__Task goal__
Your copy should begin at the line containing "The image size is (1012, 876)." and end at the last line of the records; transcribe those lines exactly and leave out every picture.

Stored data entries:
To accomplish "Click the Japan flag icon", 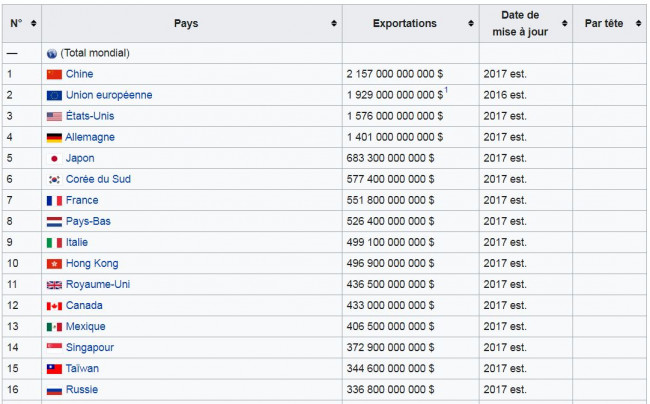I will coord(54,159).
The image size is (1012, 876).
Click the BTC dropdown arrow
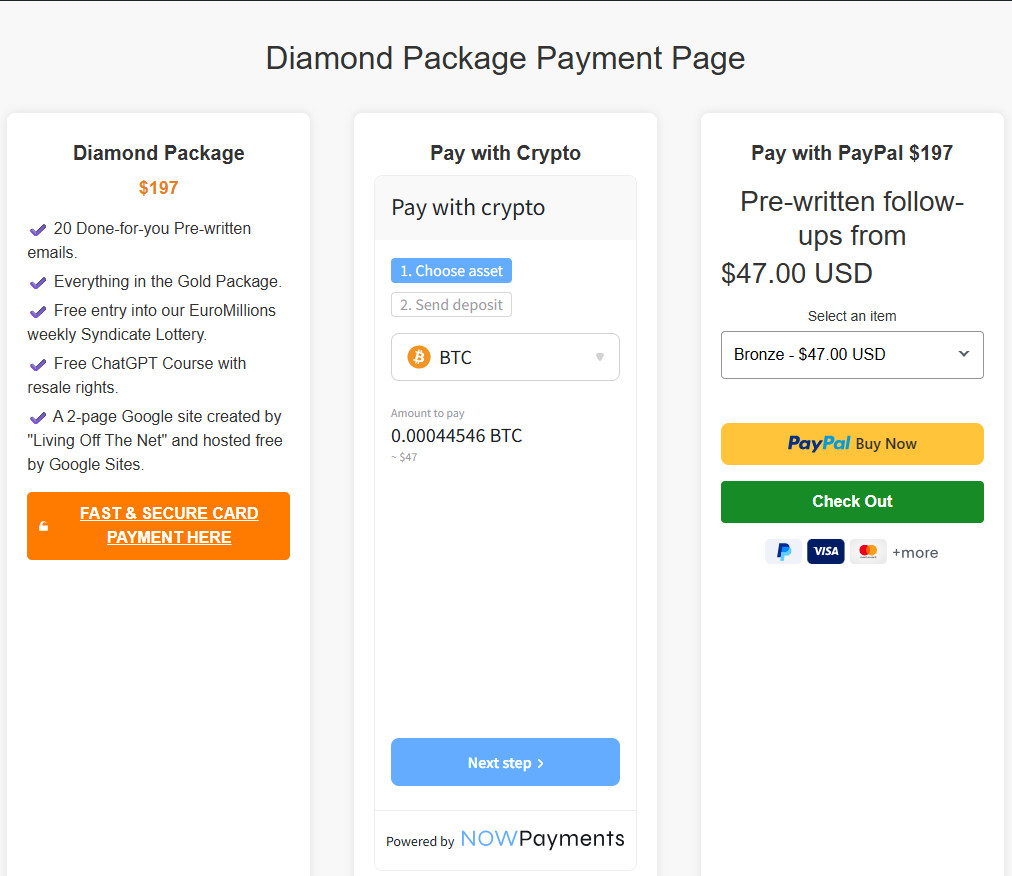tap(600, 357)
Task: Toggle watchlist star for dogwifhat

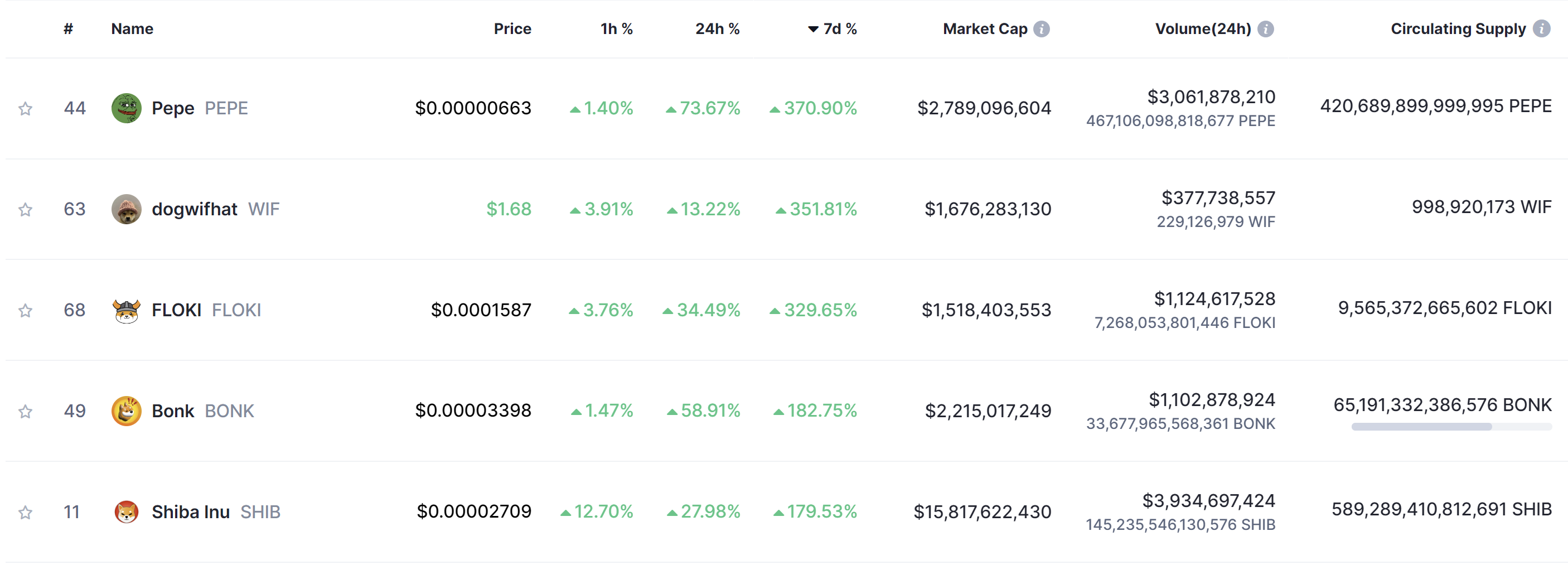Action: [25, 210]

__Expected answer__
The image size is (1012, 876).
Click the BTC dropdown arrow
tap(600, 357)
Task: Toggle watchlist star for dogwifhat

Action: [25, 210]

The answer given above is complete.